[Records — start]
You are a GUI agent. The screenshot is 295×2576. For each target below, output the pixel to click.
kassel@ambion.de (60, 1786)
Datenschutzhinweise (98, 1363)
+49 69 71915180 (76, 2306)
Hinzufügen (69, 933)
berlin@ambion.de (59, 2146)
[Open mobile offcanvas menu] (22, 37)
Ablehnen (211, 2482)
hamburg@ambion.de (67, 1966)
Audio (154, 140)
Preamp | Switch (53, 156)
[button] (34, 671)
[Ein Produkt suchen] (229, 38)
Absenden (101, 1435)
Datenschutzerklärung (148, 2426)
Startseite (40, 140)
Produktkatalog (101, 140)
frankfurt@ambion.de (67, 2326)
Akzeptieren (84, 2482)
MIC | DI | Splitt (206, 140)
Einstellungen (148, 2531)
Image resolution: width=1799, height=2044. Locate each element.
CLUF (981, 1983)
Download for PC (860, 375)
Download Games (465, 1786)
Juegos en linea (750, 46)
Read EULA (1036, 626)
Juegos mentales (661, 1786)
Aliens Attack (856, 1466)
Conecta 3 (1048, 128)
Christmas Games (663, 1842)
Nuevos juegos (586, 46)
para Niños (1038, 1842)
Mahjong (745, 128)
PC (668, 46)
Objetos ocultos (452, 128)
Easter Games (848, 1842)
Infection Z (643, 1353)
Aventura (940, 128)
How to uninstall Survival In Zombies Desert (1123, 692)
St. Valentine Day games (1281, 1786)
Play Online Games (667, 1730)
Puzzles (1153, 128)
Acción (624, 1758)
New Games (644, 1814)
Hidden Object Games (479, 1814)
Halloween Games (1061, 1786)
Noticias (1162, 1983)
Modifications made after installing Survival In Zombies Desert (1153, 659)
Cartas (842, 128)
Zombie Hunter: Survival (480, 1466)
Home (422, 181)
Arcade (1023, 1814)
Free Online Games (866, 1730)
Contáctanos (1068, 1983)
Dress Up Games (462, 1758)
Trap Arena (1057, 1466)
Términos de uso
[Records — finish]
**Try it**
Scan the records for the string "Online" and report each line where it occurs.

**Written response**
Play Online Games (667, 1730)
Free Online Games (866, 1730)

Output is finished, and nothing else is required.